Arthur of Caldicot is desperate to be made a squire. When the mysterious Merlin gives him a polished obsidian stone, in its depths he sees another Arthur – a boy like and yet unlike himself, who, long ago, pulled a sword from a stone. For both, secrecy and violence are a part of their heritage, and they must unravel the complexities of the adult world to discover their own destinies. This opening volume in the trilogy won the Guardian Children’s Fiction Award.
Arthur has achieved his ambition to be made a squire, but the promise of the coming Crusade is half thrilling, half terrifying. Thankfully, Arthur can always retreat into the world of the stone. There he sees Lancelot and Guinevere burning with passion and Morgan-le-Fay plotting the downfall of King Arthur. Seeing Camelot in peril, Arthur is forced to ask himself questions about the kind of man he himself will become. Can he fight the Saracen, and perhaps his own father?

**EXCERPTED RECORDS:**

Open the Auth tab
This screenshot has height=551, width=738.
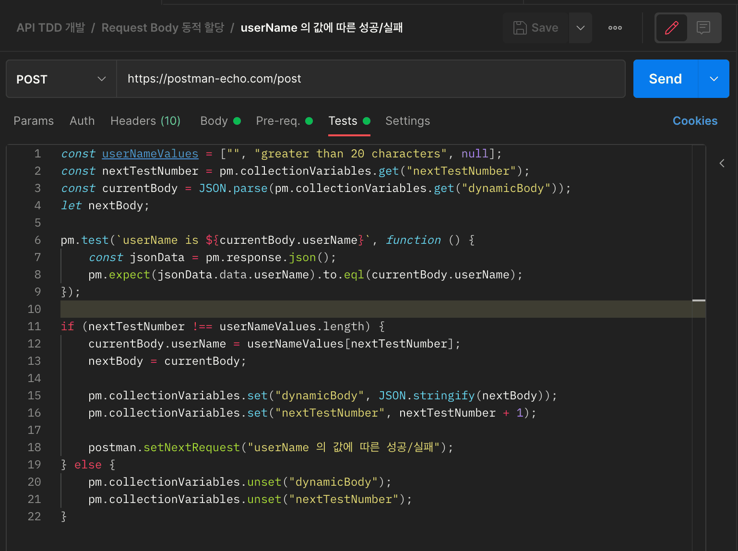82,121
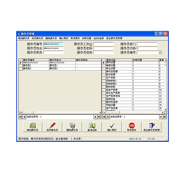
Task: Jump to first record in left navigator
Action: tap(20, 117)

* * *

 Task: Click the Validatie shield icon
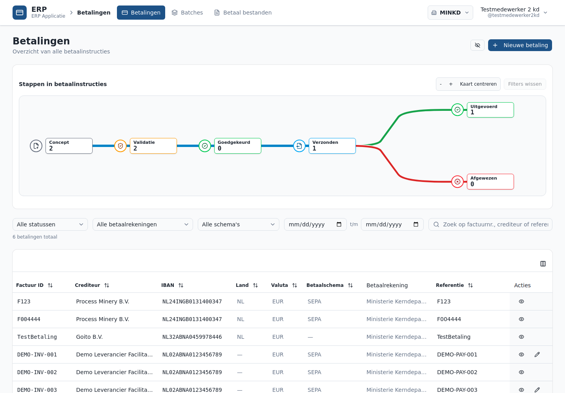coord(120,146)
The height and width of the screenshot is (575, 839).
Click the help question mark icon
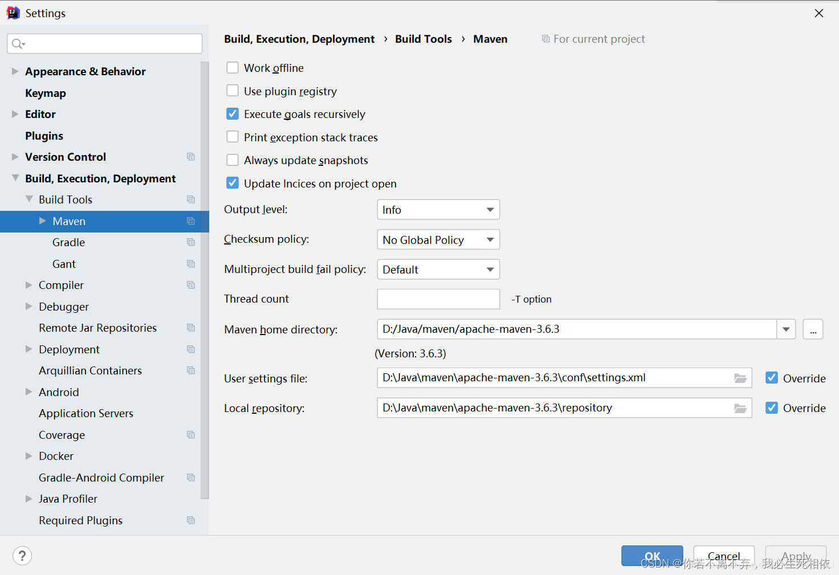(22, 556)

**WHAT TO WORK ON:**
(1) According to the descriptions of the Arthur of Caldicot trilogy, which award did the opening volume win?
(2) Write what comes next in the descriptions of the Arthur of Caldicot trilogy, starting after their final sentence.

**EXERCISE ANSWERS:**
(1) The Guardian Children's Fiction Award.

(2)
In Venice the crusader army waits, until the Doge suggests an attack on Zara in return for passage to the Holy Land. This is not the glorious battle that Arthur imagined, but Christian against Christian. Arthur discovers that there are few differences between the crusades and the battles which destroy Camelot. He must find his way, not to Jerusalem, but home to the Marches and his true destiny.